4. The method of any of claims 1-3, wherein prior to obtaining the policy number corresponding to the write traffic data, the method further comprises:

5. The method of any of claims 1-3, wherein if the write traffic data is guaranteed traffic data, the method further comprises:

6. The method of any of claims 1-3, wherein the write traffic data is either guaranteed traffic data or guaranteed traffic data.
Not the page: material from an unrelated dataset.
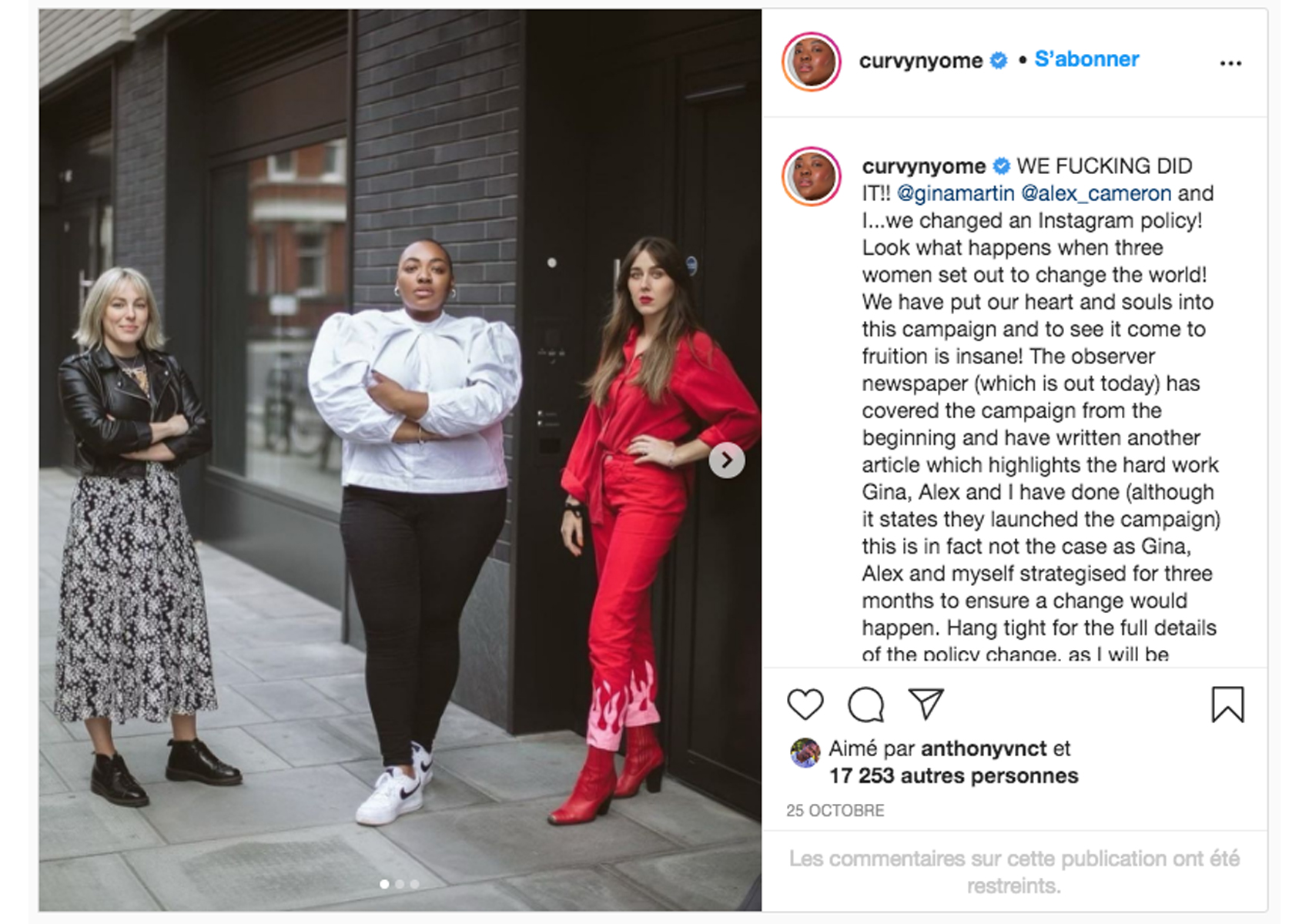Click the curvynyome username in the caption
Viewport: 1309px width, 924px height.
[923, 166]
7. The method according to any of claims 1-3, wherein said obtaining a policy number corresponding to said write traffic data comprises:

acquiring service characteristic information of the upstream service;

8. A data processing system, characterized in that said data processing system comprises a plurality of data sets;

the system further comprises:

the writing module is used for writing the writing flow data into a target data group corresponding to the first identification code;

the write module is configured to:

writing the write flow data into a write flow database in a target data group;

synchronizing the write traffic data to the same set of read traffic databases;

the system further comprises a fault handling module for:

the write module is configured to:

9. A computer-readable storage medium, on which a computer program is stored which, when being executed by a processor, carries out the steps of the method according to any one of claims 1 to 7.

10. An electronic device, comprising:

a memory having a computer program stored thereon;

a processor for executing the computer program in the memory to carry out the steps of the method of any one of claims 1 to 7.